Thursday, August 14, 2014
Exhibit Hall, Sacramento Convention Center
Matthew J. Germino, Forest and Rangeland Ecosystem Science Center, US Geological Survey, Boise, ID
Bryce A. Richardson, Shrub Sciences Laboratory, US Forest Service, Provo, UT
Brynne Lazarus, Forest and Rangeland Ecosystem Science Center, US Geological Survey, Boise, ID
Susan E. Meyer, Shrub Sciences Laboratory, USDA Forest Service, Rocky Mountain Research Station, Provo, UT
Stanley G. Kitchen, Rocky Mountain Research Station, U.S. Forest Service, Provo, UT
Rosemary Pendleton, USDA Forest Service Rocky Mountain Research Station, Albuquerque, NM
Burton Pendleton, USDA Forest Service Rocky Mountain Research Station, Albuquerque, NM
Background/Question/Methods

The extreme temperature variation and sunlight exposure that accompany aridity are important but relatively unstudied factors affecting plant adaptation and species’ distributions in deserts.  We evaluated the hypothesis that interactions of low-temperature and sunlight stress are a key factor in climate adaptation of blackbrush (Coleogyne ramosissima), a dominant shrub whose geographic distribution spans a wide range of minimum temperature across the boundary between the warm and cold deserts of Western N America.  Changes in chlorophyll fluorescence (dark-adapted Fv/Fm) and foliar morphology were used to assess resistance or avoidance of photosynthesis to chilling or freezing, with or without subsequent exposure to sunlight, among 16 populations of blackbrush.
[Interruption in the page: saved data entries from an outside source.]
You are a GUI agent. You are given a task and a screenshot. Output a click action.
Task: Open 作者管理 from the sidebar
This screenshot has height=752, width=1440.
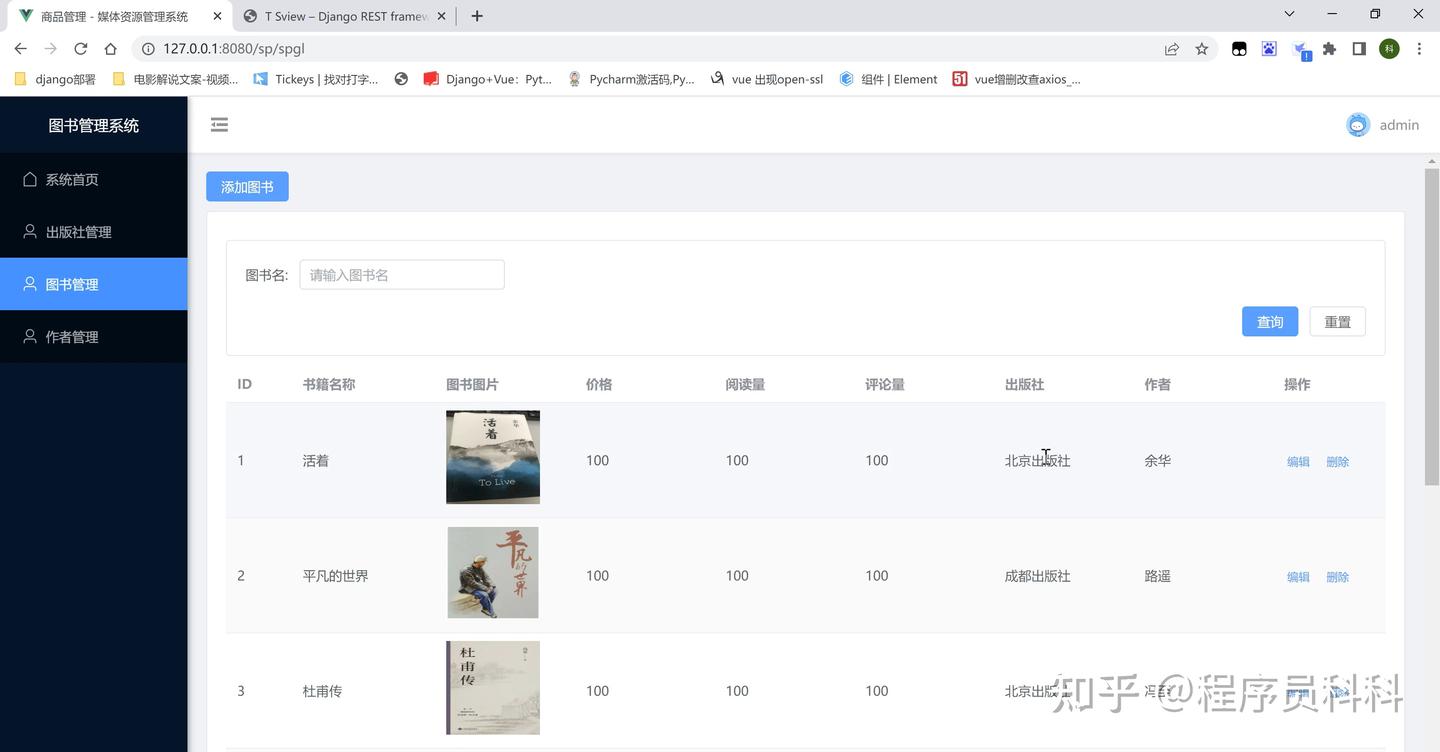[29, 336]
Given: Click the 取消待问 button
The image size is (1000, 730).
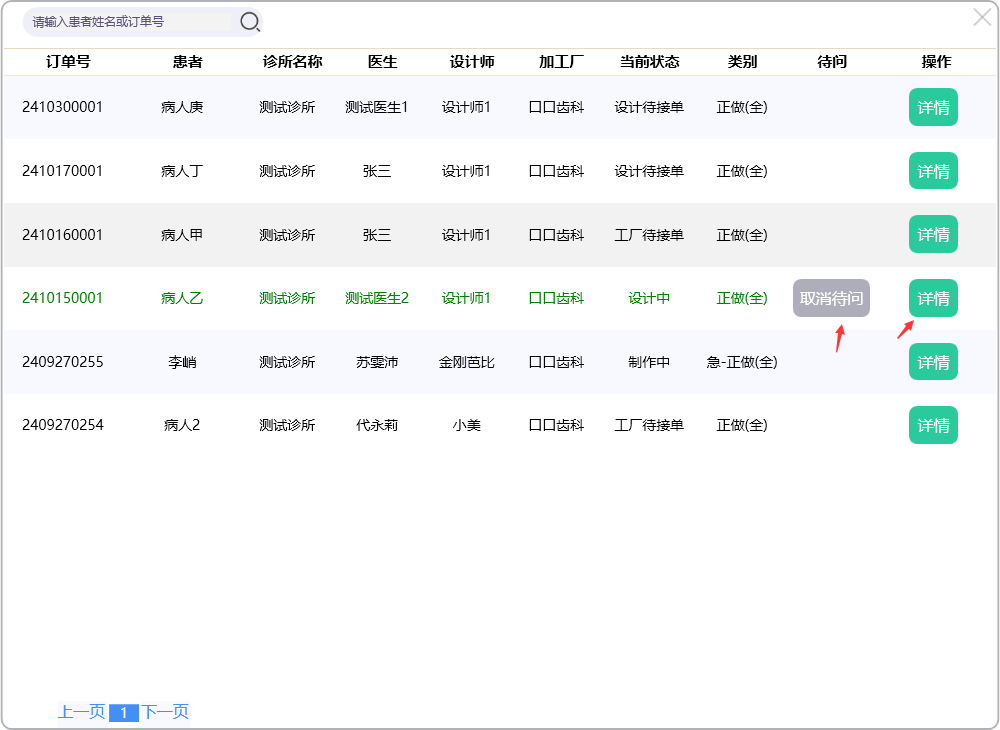Looking at the screenshot, I should point(831,298).
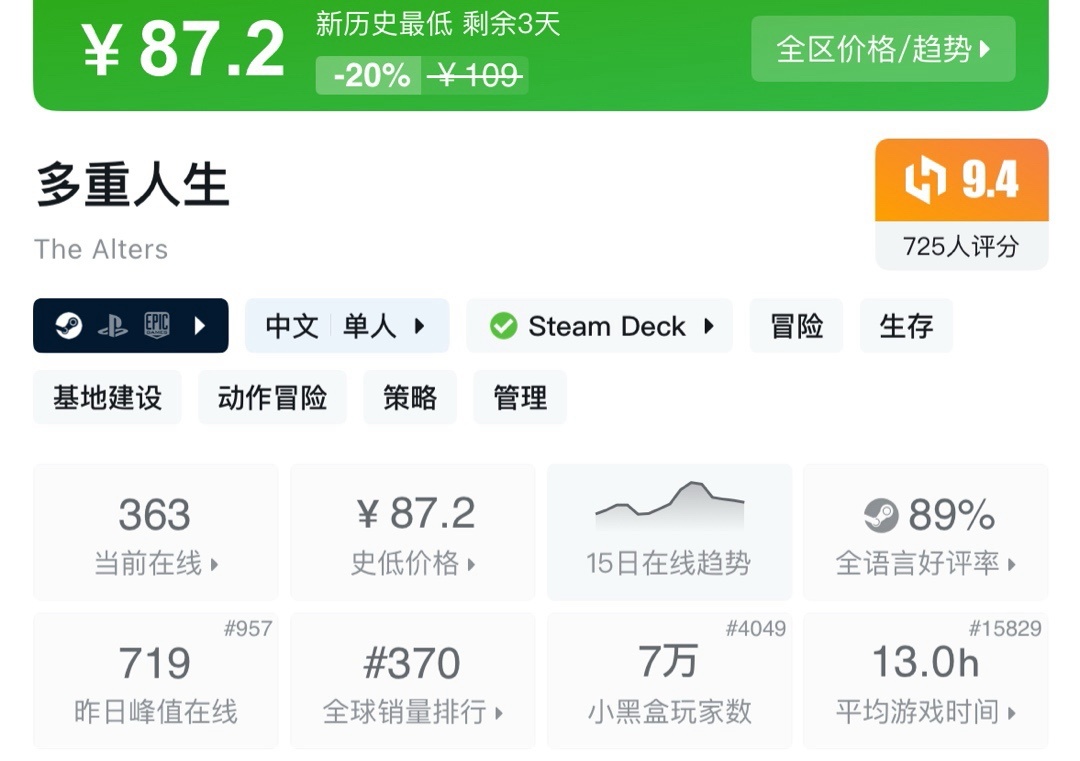Open the 动作冒险 tag
This screenshot has height=761, width=1080.
[272, 398]
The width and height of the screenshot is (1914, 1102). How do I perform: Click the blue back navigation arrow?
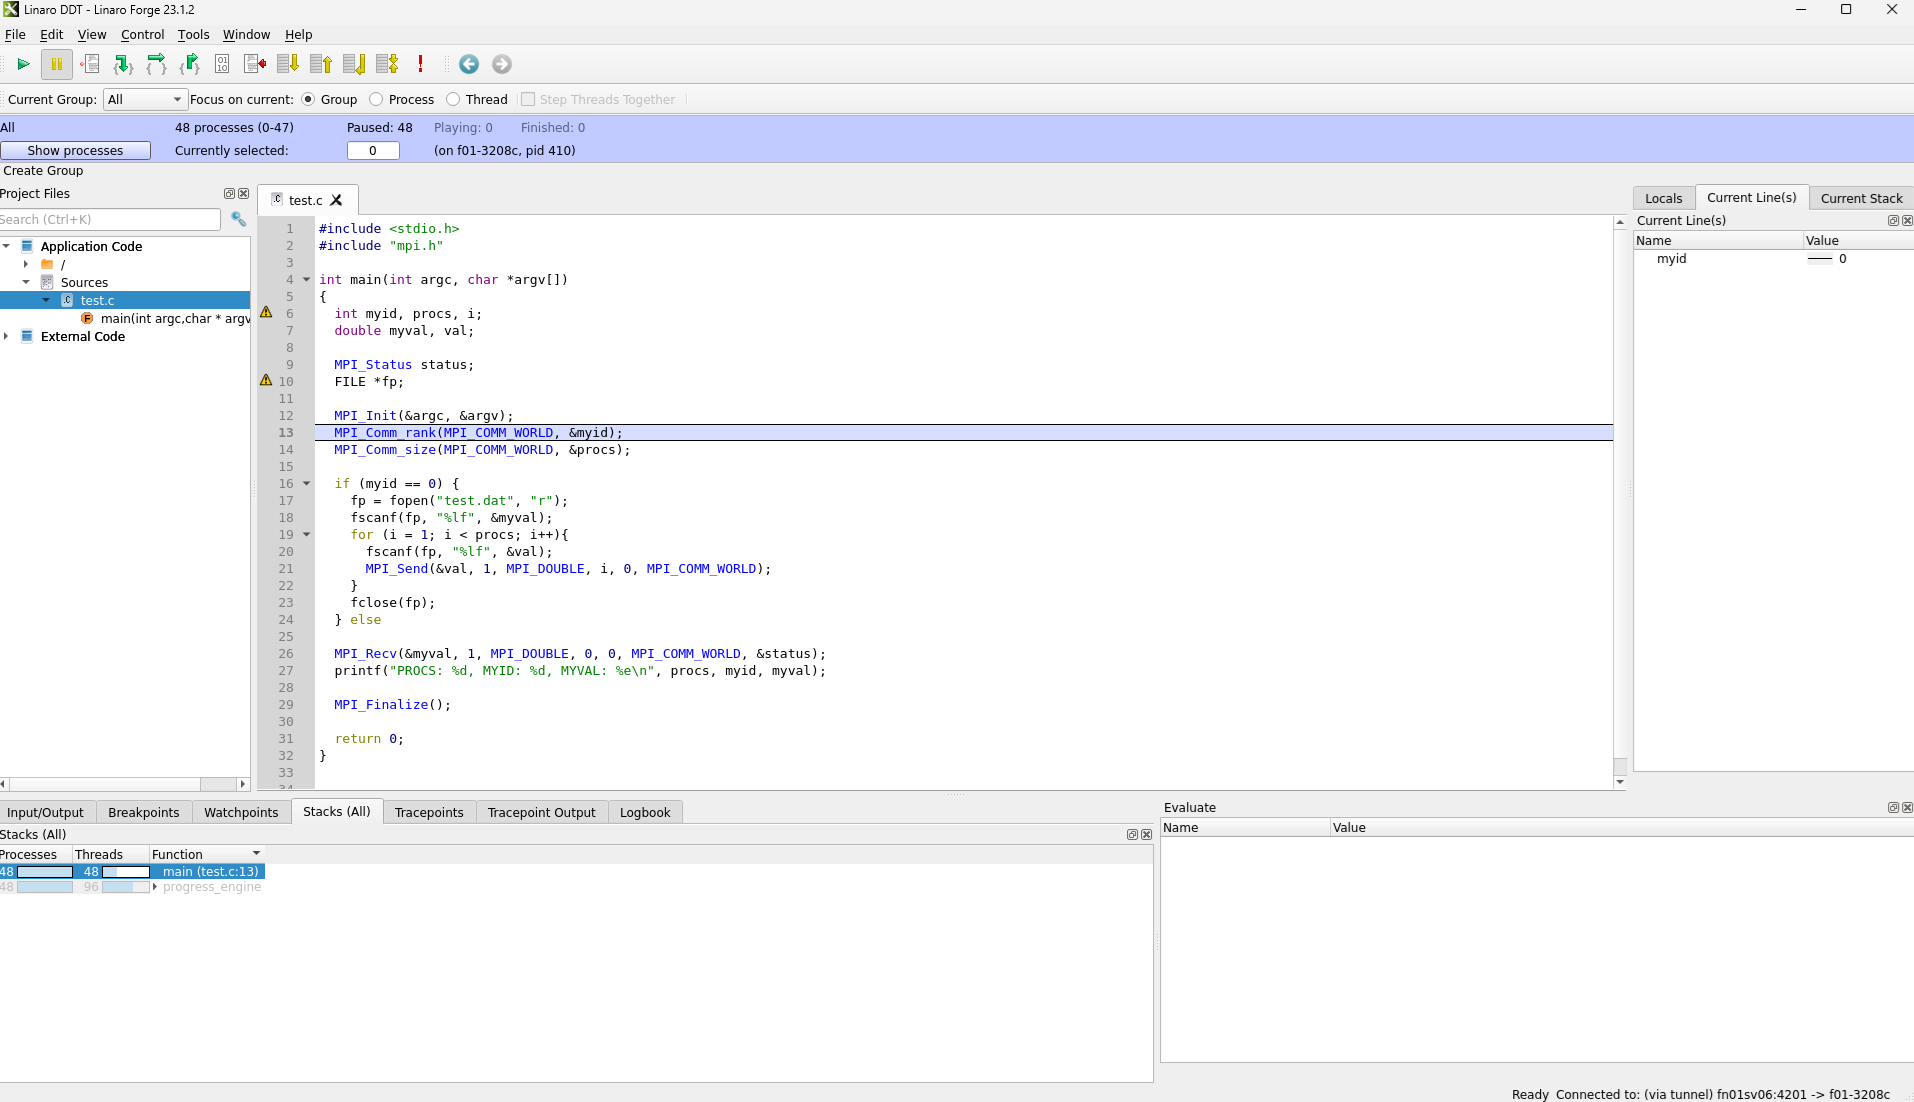pos(469,64)
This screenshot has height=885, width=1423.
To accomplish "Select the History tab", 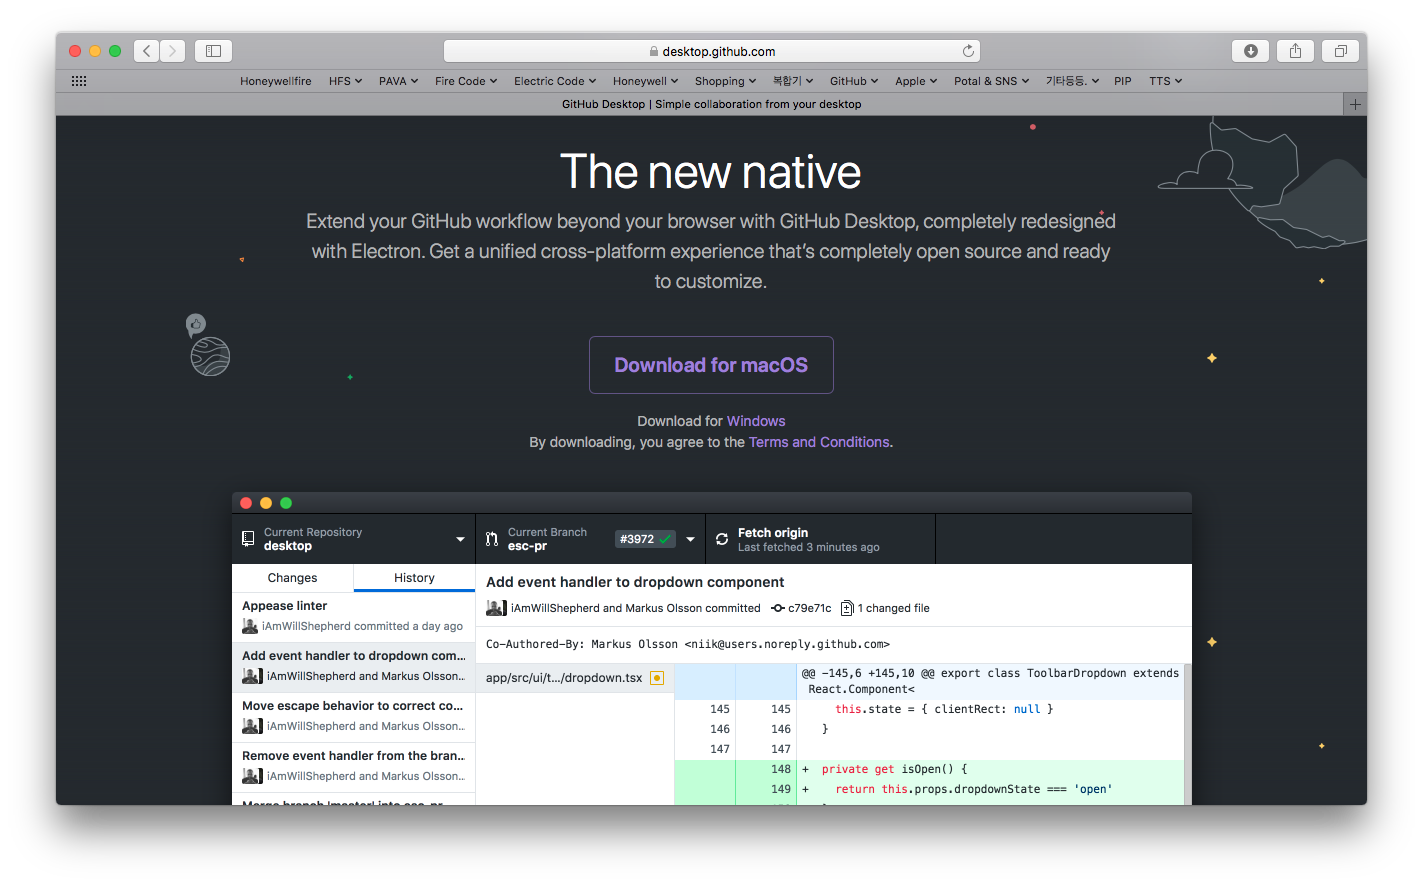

These populations span the Mojave to Colorado Plateau deserts and were planted together in common gardens. 

Results/Conclusions

Preliminary findings suggest Fv/Fm was resistant to chilling and decreased only marginally with deep freezing alone, but had marked decreases from > 0.7 to < 0.35 when frozen and then subjected to bright sunlight, indicating vulnerability to low-temperature photoinhibition of photosynthesis (LTP).  Furthermore, populations from the cooler Colorado Plateau ecoregion exhibited only half of the depression in Fv/Fm than plants of the Mojave Desert, suggesting ecotypic variation in resistance to LTP.  Populations whose home climates had greater cold exposure and aridity exhibited substantially greater resistance to LTP.  Populations with greater resistance to LTP grew taller and had greater survival, and they exhibited greater photosynthetic water-use efficiency as indicated by carbon-isotope discrimination.  The Colorado Plateau ecotype had thicker leaves, and the sunlight interception efficiency of shoots (sunlit-to-total leaf area, STAR) was greater in populations from colder and more arid climates.  The combination of resistance to LTP (indicated by Fv/Fm) and avoidance of LTP (indicated by both leaf thickness and STAR) was highly correlated with cold exposure and aridity of the population’s home climates (r2 = 0.94).  Development of both structural avoidance and physiological resistance to LTP are key to the ecoregional patterns of growth and survivorship observed at the common gardens and contributed to blackbrush’s capacity to colonize the cold, arid, and sunny basins of the Colorado Plateau during the Holocene.